BBFAN wrote: » People waiting for a huge crash are going to be bitterly disappointed. The conditions are not the same as the last time. Credit hasn't been given out willy nilly. And the latest reports suggest that even in the case of a hard Brexit unemployment will rise by 2%. That's not going to be a huge hit. We're currently at almost full employment.
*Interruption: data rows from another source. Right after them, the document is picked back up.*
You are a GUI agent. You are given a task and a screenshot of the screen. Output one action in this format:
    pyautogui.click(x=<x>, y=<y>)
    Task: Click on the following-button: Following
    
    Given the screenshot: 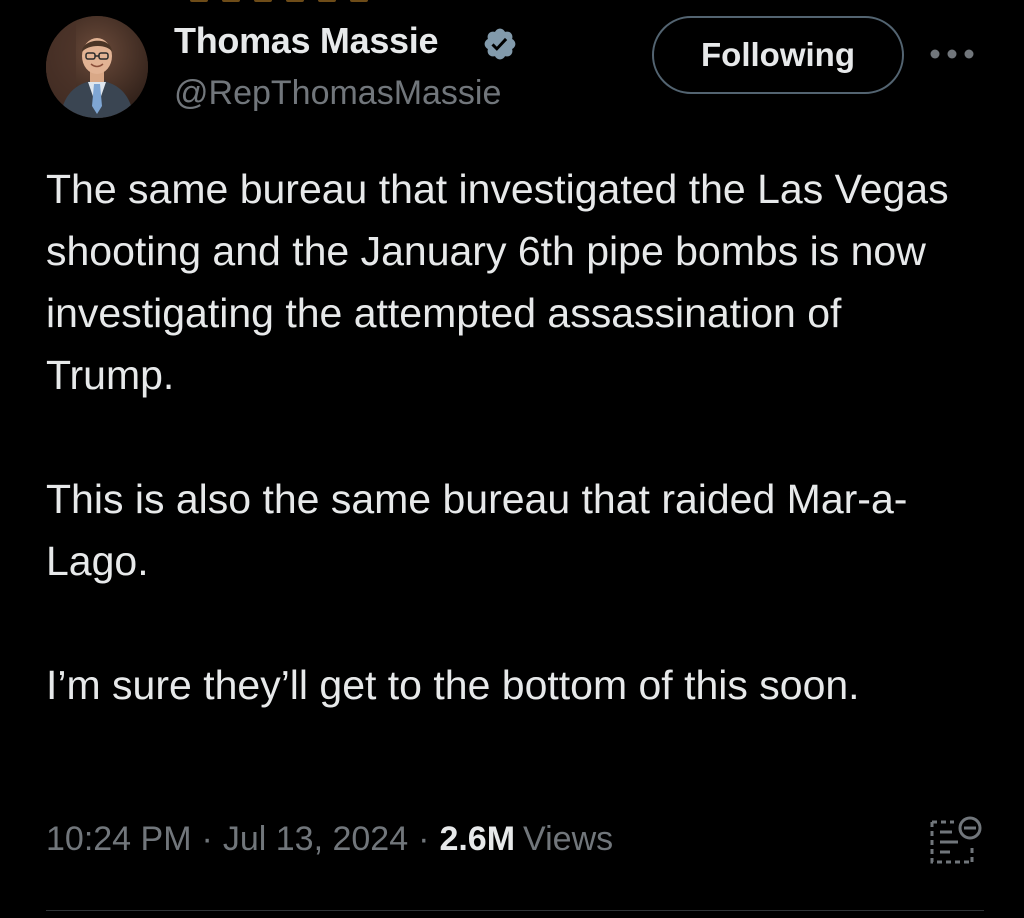 What is the action you would take?
    pyautogui.click(x=778, y=55)
    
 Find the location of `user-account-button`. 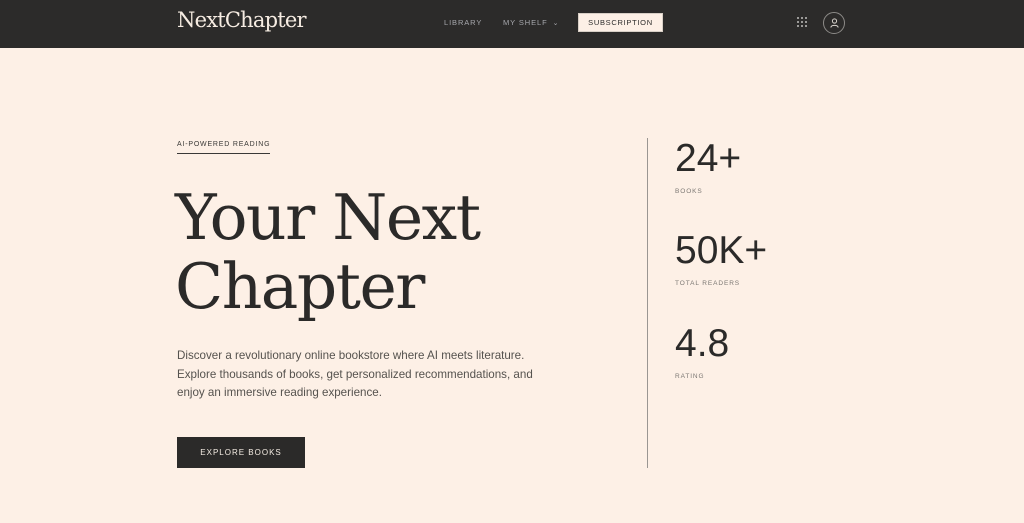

Villa05 wrote: » Not waiting for a huge crash, but a country dependent on open economies should have policies that promote sustainable house price growth so that the effects of a crash are minimised. Ireland pursues polices that have the opposite effect and maximises the damage caused by a crash Credit has been kept in check by Europe however government policy has tried on numerous occasions to find ways around these controls Credit has been kept in check but house price have climbed unsustainbly due to supply being strangled Banks still have over 50k of mortgages in arrears, the vast majority are long term arrears. As I say I'm not waiting for a crash but I'm planning for one as we have not learned from the experience of the last one. We had a buffer to help cushion the last crash We have massive debt going into the next one. It's not going to be pretty
BBFAN wrote: People waiting for a huge crash are going to be bitterly disappointed. The conditions are not the same as the last time. Credit hasn't been given out willy nilly.
Villa05 wrote: » You assume house price drops will be the same across all house types. Demographics would suggest that there would be considerably more demand for entry level homes such as starter homes and apartments. Consequently it would be safe to assume that larger homes would experience larger percentage price drops than entry level homes
Pussyhands wrote: » :rolleyes::rolleyes::rolleyes::rolleyes: Man uses same username on two of the most popular websites in Ireland and it's stalking :rolleyes::rolleyes::rolleyes::rolleyes:
Rex Disgusting Tariff wrote: If you buy a house for 200k with 10 or even 20% down and there's a 30% drop in prices whilst you still owe over 70%, you won't be able to sell up to trade up.
Bob24 wrote: » We were discussing the risk of the person wanting to upgrade falling into negative equity though, which as I mentioned is not a material risk for all homeowners. What you are referring to is different, and yes I agree a market crash would reduce offer a lot due to many people being unable to sell because they are in negative equity. But at the same reduced offer doesn’t mean no offer at all and since demand would also reduce a lot, things would balance out. For exemple during the worst times of the previous crash it was possible to acquire any type of property. It indeed took longer to find one you like due to restricted offer, but at the same time because of reduced demand once you had found one there was a lot less competition to get it and pretty much no bidding wars.
Rex Disgusting Tariff wrote: » But it's a fair assumption. If the arse falls out of the market, then the houses which will be most affected are those which they would want to be trading up to, when in fact these are the ones more likely to be unable to sell due to negative equity.
donkeyoaty0099 wrote: » Wow that's creepy levels of stalking.